Source: GREEN B. RITTER C. Marijuana use and depression. Journal of health and social behavior. 2000, vol. 41, no1, pp. 40-49 (1 p.3/4)

Experimental Treatments for Cocaine Addiction May Prevent Relapse

Doctors have used the drug disulfiram to help patients stay sober for several decades. It interferes with the body’s ability to metabolize alcohol, giving a fierce hangover to someone who consumes even a small amount of alcohol.
More recently, disulfiram was shown to be effective in treating cocaine addiction as well, even though alcohol and cocaine affect the nervous system in different ways.
Now, researchers at Emory University School of Medicine have identified how disulfiram may exert its effects, and have shown that a newer drug with fewer side effects works by the same mechanism.
The results are published online this week by the journal Neuropsychopharmacology. Research assistant professor Jason Schroeder, PhD, and graduate student Debra Cooper are co-first authors of the paper, and the research also involved collaborations with P. Michael Iuvone, PhD, director of research at the Emory Eye Center, Gaylen Edwards, DVM, PhD, head of the department of physiology and pharmacology at the University of Georgia’s College of Veterinary Medicine, and Philip Holmes, PhD, professor of psychology at the University of Georgia.
“Disulfiram has several effects on the body: it interferes with alcohol metabolism, but it inhibits several other enzymes by sequestering copper, and can also damage the liver,” says senior author David Weinshenker, PhD, associate professor of human genetics at Emory University School of Medicine. “We wanted to figure out how disulfiram was working so we could come up with safer and potentially more effective treatments.”
In treating cocaine addiction, there are several challenges: not only getting people to stop taking the drug, but also preventing relapse. Cocaine boosts the levels of several neurotransmitters, including dopamine and norepinephrine, at the junctions between nerve cells by blocking the machinery the brain uses to remove them.
Under normal conditions, dopamine is important for the sensation of pleasure produced by natural rewards such as food or sex, Weinshenker says. Cocaine “hijacks” the dopamine system, which plays a large role in addiction. Similarly, norepinephrine has a role in attention and arousal, but its overactivation can trigger stress responses and relapse, he says.

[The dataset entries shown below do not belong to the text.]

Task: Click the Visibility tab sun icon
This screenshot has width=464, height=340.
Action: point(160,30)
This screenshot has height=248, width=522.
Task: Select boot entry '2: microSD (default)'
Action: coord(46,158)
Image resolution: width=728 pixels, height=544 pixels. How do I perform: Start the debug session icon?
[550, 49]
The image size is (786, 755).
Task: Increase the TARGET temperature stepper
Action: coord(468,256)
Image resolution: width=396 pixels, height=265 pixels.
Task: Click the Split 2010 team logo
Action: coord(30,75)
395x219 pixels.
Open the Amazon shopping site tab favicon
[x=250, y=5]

Weinshenker’s team showed that disulfiram prevents rats from seeking cocaine after a break, a model for addicts tempted to relapse. At the same time, it doesn’t stop them from taking cocaine when first exposed to it, or from enjoying their food.
Disulfiram appears to work by inhibiting dopamine beta-hydroxylase, an enzyme required for the production of norepinephrine. A dose of disulfiram that lowers the levels of norepinephrine in the brain by about 40 percent is effective, while doses that do not reduce norepinephrine have no effect on relapse-like behavior in rats.

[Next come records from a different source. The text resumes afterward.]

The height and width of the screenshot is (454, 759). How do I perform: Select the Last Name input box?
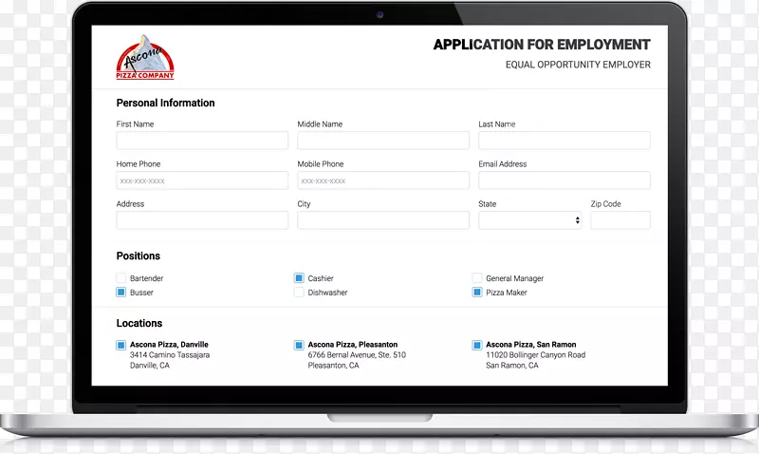pyautogui.click(x=565, y=141)
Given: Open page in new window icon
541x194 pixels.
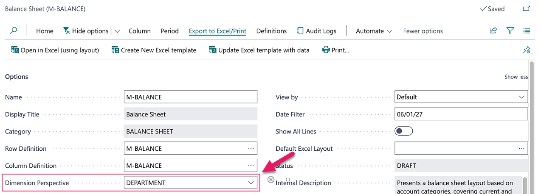Looking at the screenshot, I should (526, 8).
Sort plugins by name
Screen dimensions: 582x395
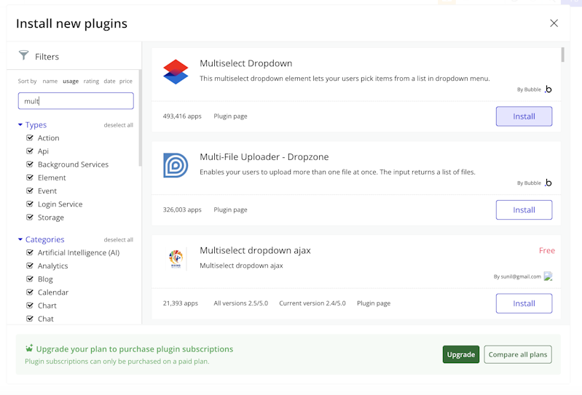pos(50,81)
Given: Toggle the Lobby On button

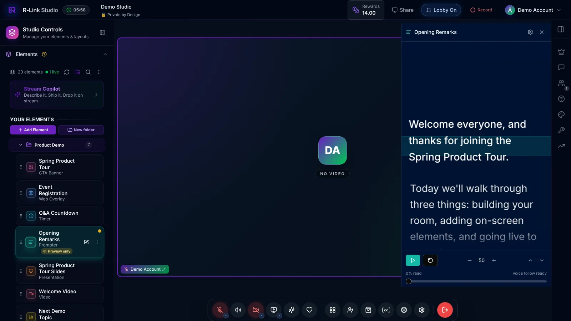Looking at the screenshot, I should tap(441, 10).
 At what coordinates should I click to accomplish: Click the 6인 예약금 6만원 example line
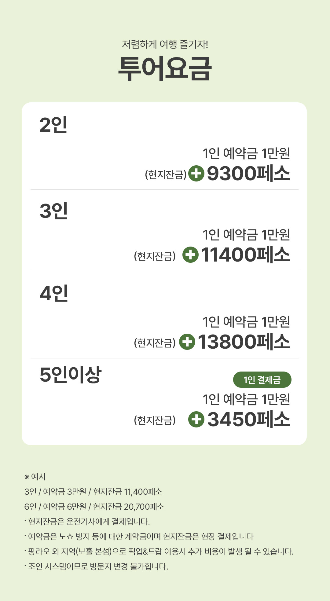click(x=94, y=507)
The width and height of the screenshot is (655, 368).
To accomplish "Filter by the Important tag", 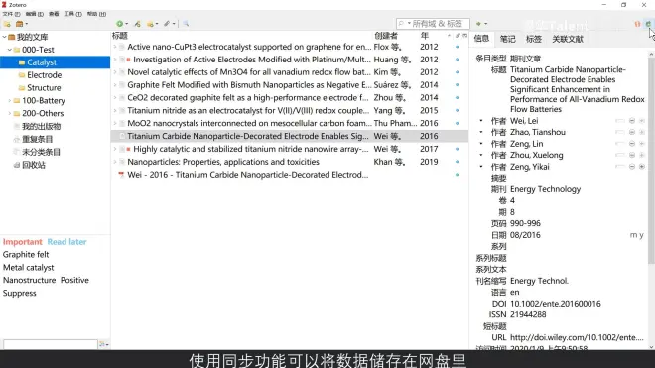I will [23, 242].
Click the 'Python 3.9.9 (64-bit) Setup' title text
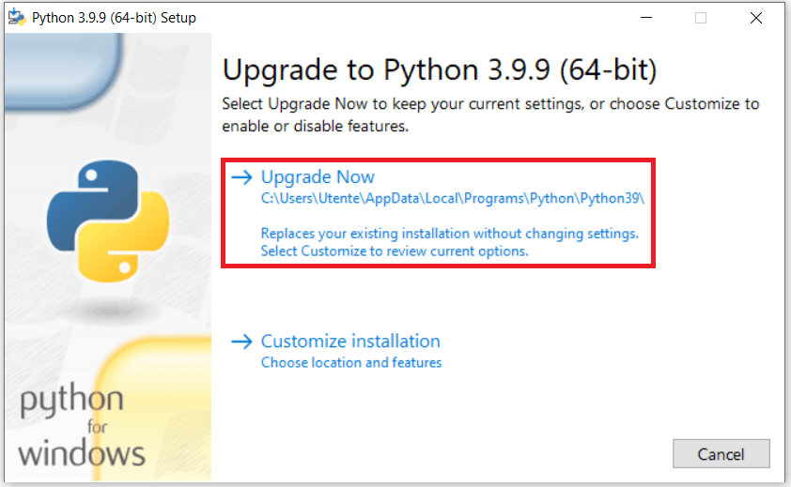Viewport: 791px width, 487px height. point(114,18)
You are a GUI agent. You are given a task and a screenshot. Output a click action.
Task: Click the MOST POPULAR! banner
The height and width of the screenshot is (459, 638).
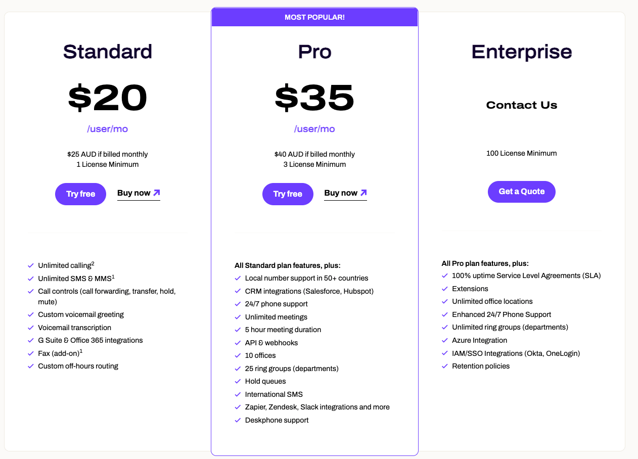pos(314,16)
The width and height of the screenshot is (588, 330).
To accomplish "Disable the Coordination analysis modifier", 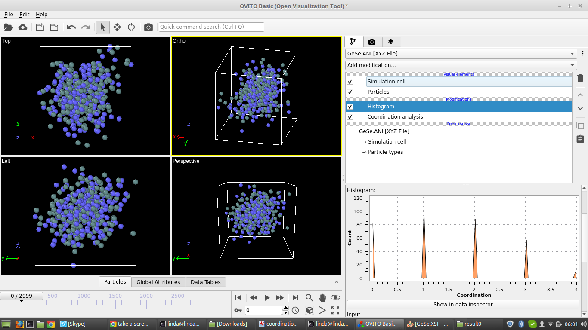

To confirm that the beneficial effects of disulfiram were because of dopamine beta-hydroxylase inhibition, the researchers turned to a drug called nepicastat, which was originally developed for the treatment of congestive heart failure in the 1990s.
“Nepicastat is a selective dopamine beta-hydroxylase inhibitor that does not sequester copper or impair a host of other enzymes like disulfiram,” Weinshenker says. “We reasoned that if disulfiram is really working through dopamine beta-hydroxylase, then nepicastat might be a better alternative.”

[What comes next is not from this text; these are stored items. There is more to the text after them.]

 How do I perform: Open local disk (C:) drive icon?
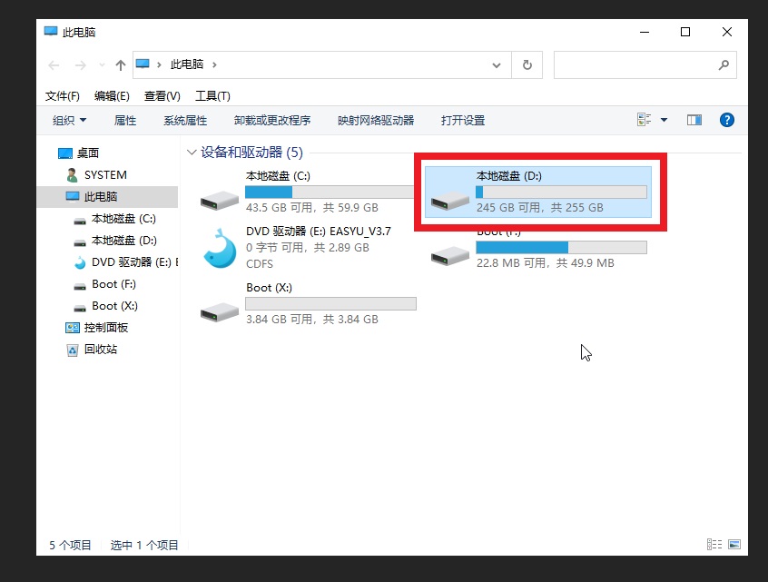(x=220, y=198)
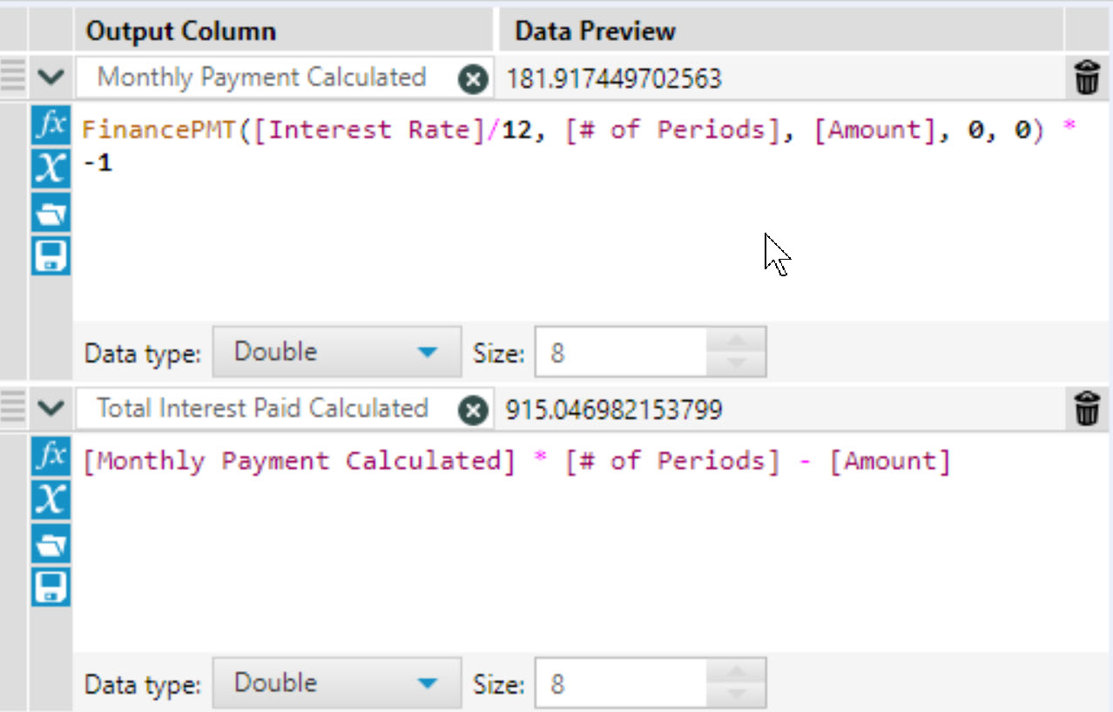Collapse the Monthly Payment Calculated expression row
Image resolution: width=1113 pixels, height=712 pixels.
tap(51, 77)
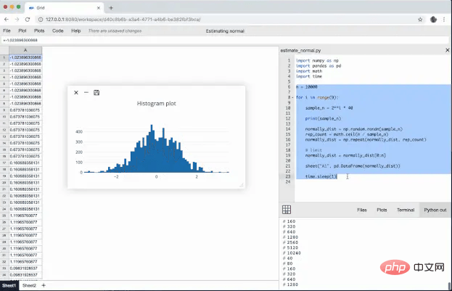
Task: Collapse the for loop fold arrow on line 8
Action: [x=292, y=97]
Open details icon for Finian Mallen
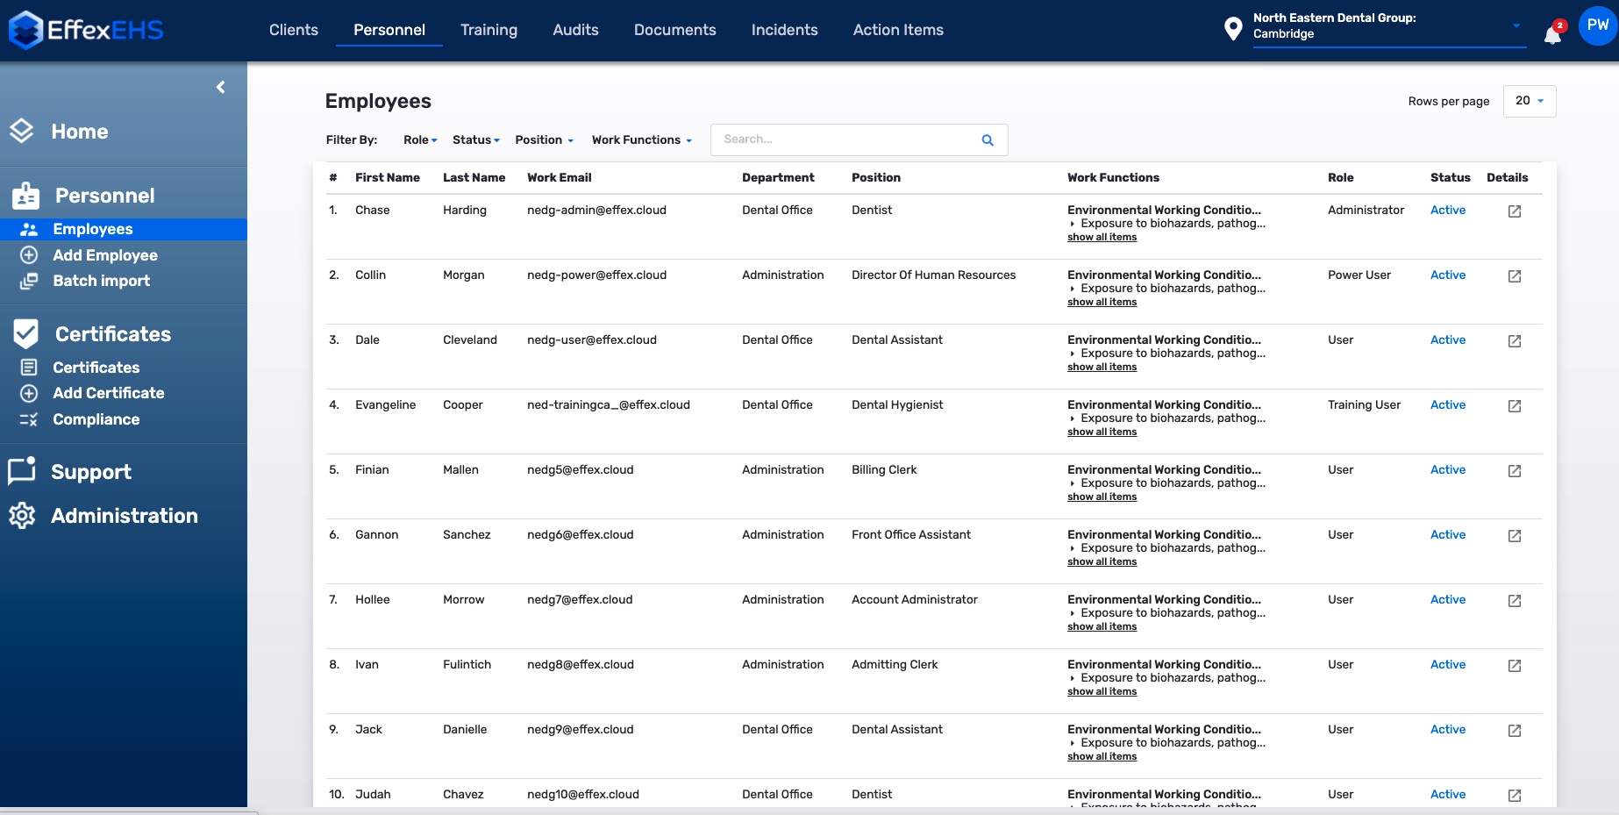1619x815 pixels. (x=1514, y=471)
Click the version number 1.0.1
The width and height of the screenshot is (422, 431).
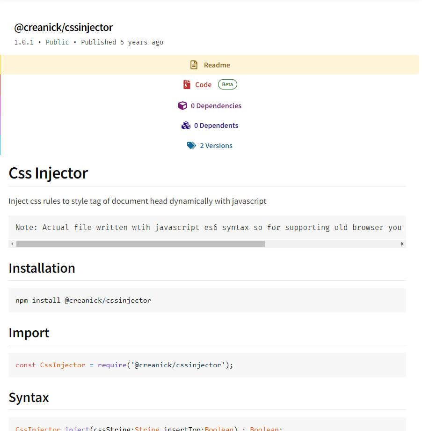click(24, 42)
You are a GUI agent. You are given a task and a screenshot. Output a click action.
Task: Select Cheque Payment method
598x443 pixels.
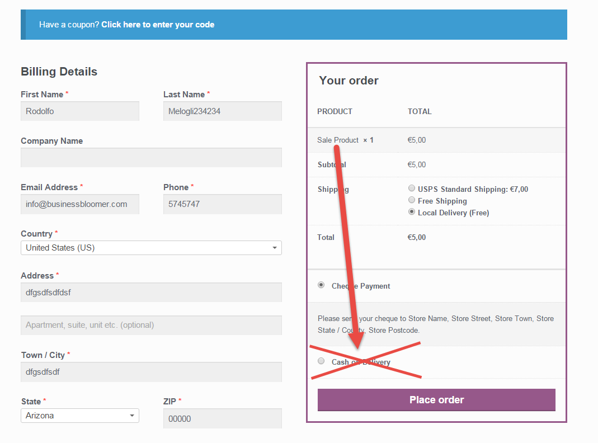(321, 285)

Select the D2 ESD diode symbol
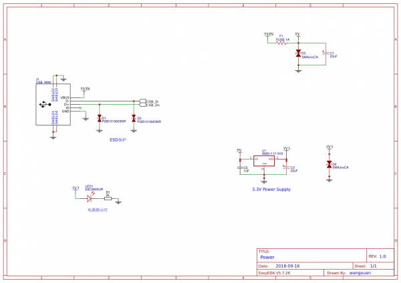(x=134, y=118)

Researchers at the University of Texas Medical Branch at Galveston have recently completed a Phase I safety trial studying nepicastat for the treatment of cocaine addiction in human subjects.
Weinshenker is co-inventor on a patent on the use of dopamine beta-hydroxylase inhibitors for the treatment of cocaine dependence, and could benefit from their commercialization. This has been reviewed by Emory University’s Conflict of Interest Committee, and a management plan is in place.
The research was supported by the National Institute of Drug Abuse and the National Eye Center.